To build that bridge, Bounfour is heavily involved in creating instruments for measuring intellectual capital. He developed the IC-dVAL - Intellectual Capital dynamic Value – which integrates four dimensions and defines metrics for dynamically measuring intellectual capital. It has been applied to the evaluation of assets and performance of different organisations, especially those of knowledge intensive content. Through the calculation of different indexes and assets valuation, it can clarify the relationship between input and output, which is one of the most difficult to tackle for intangibles. It also provides ways of dealing with intangibles management and to measure the impact of research and development programmes on competitiveness.

“If you take intellectual capital, we are not in a vacuum of theories,” he maintains. “There are a lot of theories. The main problem is to make the link between ingredients. For instance, to understand how intellectual capital is important for policy makers, we need to understand how social-economic systems are evolving. Therefore we need to go to anthropology and sociology, make our theoretical shopping list and bring these items into the theories of intellectual capital.”

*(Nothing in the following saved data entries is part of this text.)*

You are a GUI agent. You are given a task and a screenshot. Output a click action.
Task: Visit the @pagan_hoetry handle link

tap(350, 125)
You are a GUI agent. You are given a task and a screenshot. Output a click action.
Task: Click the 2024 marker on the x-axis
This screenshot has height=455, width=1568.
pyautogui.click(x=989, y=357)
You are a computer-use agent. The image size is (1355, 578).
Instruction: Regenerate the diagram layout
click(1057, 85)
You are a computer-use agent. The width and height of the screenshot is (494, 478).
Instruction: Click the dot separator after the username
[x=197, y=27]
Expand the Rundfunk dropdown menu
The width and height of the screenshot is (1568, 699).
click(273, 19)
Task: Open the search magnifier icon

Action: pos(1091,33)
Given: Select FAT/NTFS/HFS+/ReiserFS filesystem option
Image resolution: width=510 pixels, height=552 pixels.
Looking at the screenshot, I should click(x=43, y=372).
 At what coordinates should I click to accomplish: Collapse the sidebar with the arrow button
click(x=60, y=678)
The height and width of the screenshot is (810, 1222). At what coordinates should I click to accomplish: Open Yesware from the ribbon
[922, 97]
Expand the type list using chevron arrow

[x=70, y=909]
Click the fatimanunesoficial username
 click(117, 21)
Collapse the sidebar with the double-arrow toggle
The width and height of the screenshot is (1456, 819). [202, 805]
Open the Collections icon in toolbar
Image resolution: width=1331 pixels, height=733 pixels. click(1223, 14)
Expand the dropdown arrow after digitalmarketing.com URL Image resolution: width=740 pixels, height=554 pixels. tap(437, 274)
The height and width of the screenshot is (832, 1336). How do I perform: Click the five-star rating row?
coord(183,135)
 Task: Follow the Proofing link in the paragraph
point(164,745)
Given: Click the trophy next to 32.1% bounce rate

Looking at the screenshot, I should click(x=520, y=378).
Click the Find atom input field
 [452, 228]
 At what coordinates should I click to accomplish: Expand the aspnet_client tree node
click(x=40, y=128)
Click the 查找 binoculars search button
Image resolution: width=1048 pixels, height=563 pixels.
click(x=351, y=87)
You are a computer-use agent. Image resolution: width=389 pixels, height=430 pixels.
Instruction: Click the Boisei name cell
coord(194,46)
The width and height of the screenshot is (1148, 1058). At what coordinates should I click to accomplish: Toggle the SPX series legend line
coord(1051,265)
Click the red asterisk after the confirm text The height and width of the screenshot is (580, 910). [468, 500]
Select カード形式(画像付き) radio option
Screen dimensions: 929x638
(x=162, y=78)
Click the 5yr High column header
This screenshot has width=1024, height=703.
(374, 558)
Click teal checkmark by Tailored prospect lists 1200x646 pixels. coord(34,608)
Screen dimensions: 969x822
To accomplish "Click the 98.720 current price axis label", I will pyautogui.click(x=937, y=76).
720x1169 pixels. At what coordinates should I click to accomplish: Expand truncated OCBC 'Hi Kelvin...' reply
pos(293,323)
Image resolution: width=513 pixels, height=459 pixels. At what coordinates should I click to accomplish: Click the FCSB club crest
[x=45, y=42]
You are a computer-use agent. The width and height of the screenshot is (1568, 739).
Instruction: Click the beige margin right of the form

He’s also involved in various journals, including the ‘Journal of Intellectual Capital’, the ‘Journal of Knowledge Management’, the ‘International Journal of Technology Manament’, the ‘International Journal of Intelligent Enterprise (IJIF)’, ‘Management Decision’, ‘R&D Management’, ‘Revue française de gestion’, and ‘Systèmes D’Information et Management’.

But it is as vice-president for R&D at the New Club of Paris, an association of scientists and “intellect entrepreneurs” dedicated to research and promoting the transformation of societies and economies into ones based on knowledge, that Bounfour’s ideas see their greatest expression.

“More and more value is being created at the frontiers of companies where there are networks of interests,” he says. “We’re no longer dealing with very large vertical organisations. Therefore the questions of communities is very, very important to understanding what happens outside companies.”

For that, a very strong theoretical basis is needed, Bounfour argues, as well as instruments for both organisations and policy-makers to measure the value in these networks. “There are IP issues, HR issues and problems of management: it’s not just a question of putting money into people’s hands and asking them to work together. From that perspective, intellectual capital is very useful.”

Bounfour sees interest in this community-related intellectual capital management around the world. Countries such as Brazil, Morocco, Japan, Finland and Saudi Arabia, as well as Bounfour’s home country of France, are all looking at works to explore this kind of intellectual capital. Although Bounfour regards communities as fundamentally ones based on cities, regions and countries, he also sees even larger communities developing intellectual capital, mainly through the use of information technology. He points to countries such as India and China that have numerous citizens around the world and are looking to take advantage of these supra-national communities.

“People are aware of the importance of the subject,” he says. “But there is still the problem of how to tackle it. In France, there was a report commissioned by the previous Minister of Finance that said that if France builds an intellectual capital strategy, it will increase GDP by 1%. But we shouldn’t just have a naïve instrument for measuring it. What I mean by that was that in the first generation of instruments, we had 100 indexes where you measure investment in IT or whatever. But that doesn’t mean anything – it’s just PR. What we need is to go to one company and say ‘yes, if you build an intellectual capital strategy, then we can leverage something and measure it in a very complete way.’ That’s very reasonable, especially if the company is in an international market.”

Bounfour’s ambitions for the immediate future are typically big: he wants to increase awareness of the subject and “contribute to intellectual dialogues between countries and civilisations.” In particular, he’d like to educate politicians about the need for intellectual capital management.